Nuestra naturaleza aún lastimada por el pecado no puede ver la Cruz en su
esplendor y quedamos cegados o a medio ver a tientas. Porque la Cruz manifiesta
plenamente al Dios que es Amor y hace enteramente Don de Sí. Y el llamado del
Maestro a sus discípulos a renunciar a sí mismos, a cargar la propia cruz y
seguirlo, no es más que una invitación maravillosa a la plenitud de vida en Él.
¿Sufrimiento? Sí, lo habrá. Pero el sufrimiento es solo
una consecuencia de una coyuntura, diría de una circunstancia de la historia
introducida por la libertad humana, aunque una circunstancia gravísima: el
pecado.
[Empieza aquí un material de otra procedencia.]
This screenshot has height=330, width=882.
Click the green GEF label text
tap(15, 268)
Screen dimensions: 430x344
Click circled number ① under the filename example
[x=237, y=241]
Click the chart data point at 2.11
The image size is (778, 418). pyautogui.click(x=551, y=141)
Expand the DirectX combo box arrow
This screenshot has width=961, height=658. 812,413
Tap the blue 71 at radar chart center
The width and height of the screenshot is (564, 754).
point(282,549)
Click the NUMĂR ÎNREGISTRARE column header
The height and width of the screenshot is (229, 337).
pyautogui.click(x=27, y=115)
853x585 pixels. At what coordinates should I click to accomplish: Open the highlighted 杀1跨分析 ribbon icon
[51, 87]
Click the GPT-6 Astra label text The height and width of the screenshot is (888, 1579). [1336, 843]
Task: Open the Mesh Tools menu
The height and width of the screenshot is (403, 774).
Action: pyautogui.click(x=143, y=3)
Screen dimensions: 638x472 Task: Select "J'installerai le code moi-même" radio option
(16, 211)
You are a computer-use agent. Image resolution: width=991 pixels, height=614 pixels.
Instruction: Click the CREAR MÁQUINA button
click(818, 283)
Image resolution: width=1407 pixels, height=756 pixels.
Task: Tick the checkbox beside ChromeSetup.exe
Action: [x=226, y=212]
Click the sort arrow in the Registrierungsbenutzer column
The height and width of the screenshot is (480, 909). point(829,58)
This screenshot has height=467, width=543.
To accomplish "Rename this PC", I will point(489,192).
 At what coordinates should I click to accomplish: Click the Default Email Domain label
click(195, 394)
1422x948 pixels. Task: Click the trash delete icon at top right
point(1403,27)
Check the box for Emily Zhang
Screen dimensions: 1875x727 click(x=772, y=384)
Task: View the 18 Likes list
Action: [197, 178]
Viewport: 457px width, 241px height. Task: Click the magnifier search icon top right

El pecado de los hombres es sufrimiento para Cristo, como el pecado
personal y colectivo es sufrimiento para nosotros. “Lo hizo pecado por nosotros”. En el contexto del pecado –introducido
por Adán-, el Amor de Comunión debe asumir por parte del Hijo el sufrimiento
para sanarnos y rescatarnos. El Cordero de Dios debe llevar sobre sí nuestros
males y liberarnos mediante su propia inmolación. “Por sus llagas hemos sido curados”. Pero también de parte nuestra será inevitable
el sufrimiento de la purificación. Necesitaremos de renuncia, de entrega y de
abandono para poder ser arrancados del pecado, para ser sacados de la oscuridad
a la Luz admirable, para morirnos hacia una vida nueva. Habrá que transitar
este parto pascual para ser alcanzados y permanecer en la Alianza.
Me gusta
personalmente hablar de la agonía propia
del amor. La agonía del parto pascual por el cual también se podrá decir: vivo yo, ya no yo, es Cristo quien vive en
mí. Ahora es cuando lo que sacramentalmente acaeció en el bautismo, esa
semilla sembrada, alcanza madurez y florece: es la agonía de ser sumergidos en la muerte del Señor para
renacer gloriosos junto con Él.
El camino del
calvario, la pasión en cruz, la muerte, el sepulcro y el descenso. He allí el
camino hacia la cumbre de la unión con Dios. Y el alma requiere ser introducida
en esta realidad áspera, dura y cortante. Solo allí el Santo Santo Santo,
entendido como “separado y totalmente Otro”, podrá “consagrarnos para ser de su
propiedad”. Insisto que se trata de la más exquisita muestra de su Amor y solo
porque aún el pecado nubla nuestra mirada no podemos estallar en alabanza por
su maravillosa obra en nosotros.
Herida, sí,
pero herida de amor. La purificación que ha sido propuesta bajo la simbología
del flechazo que atraviesa o transverbera, o el hierro incandescente que
cauteriza y sella, es también agonía por
la disparidad y el contraste.
Así la teología espiritual de forma clásica,
para alcanzar la cumbre del monte de la perfección, ha elaborado el paradigma
de las tres vías: purgativa, iluminativa e unitiva. Evidentemente las tres vías
tienen una sola finalidad que es el pleno encuentro con Dios, tanto como se
pueda en esta vida, ya en primicias de Gloria. Muchos las han presentado como
si de tal siguiera cual, correlativamente digamos. Algunos han visto un orden
más simultáneo o incluso aleatorio. Pero siempre, sean cual sean los acentos y
matices de la antropología cristiana subyacente, la purgación es
insoslayable. Se haga de modo más activo
a través de la penitencia y vida ascética, o sea el alma agraciada por las
purificaciones infusas propias de la experiencia mística, la extirpación de todo
lo que no es de Dios y no puede sino obstaculizar o limitar el encuentro,
deberá hacerse. Pero para no entenderlo de modo solamente privativo o negativo,
digamos que lo desemejante no puede entrar en comunión, por tanto estas
purificaciones al final son expresión del Amor Misericordioso de Dios que es
Santo y santifica, un llamado a vivir según nuestra vocación creatural, a
imagen y semejanza Suya.
Por tanto en
la vía purgativa el amoroso sufrimiento purificador es consecuencia de ser
quitado todo gusto, disfrute y apetencia por algo, por cualquiera realidad que
se guste, disfrute y apetezca sin Dios. No puede quedar en la memoria ni seguir
ejerciendo atracción lo que distrae postergando y seduce confundiendo el rumbo.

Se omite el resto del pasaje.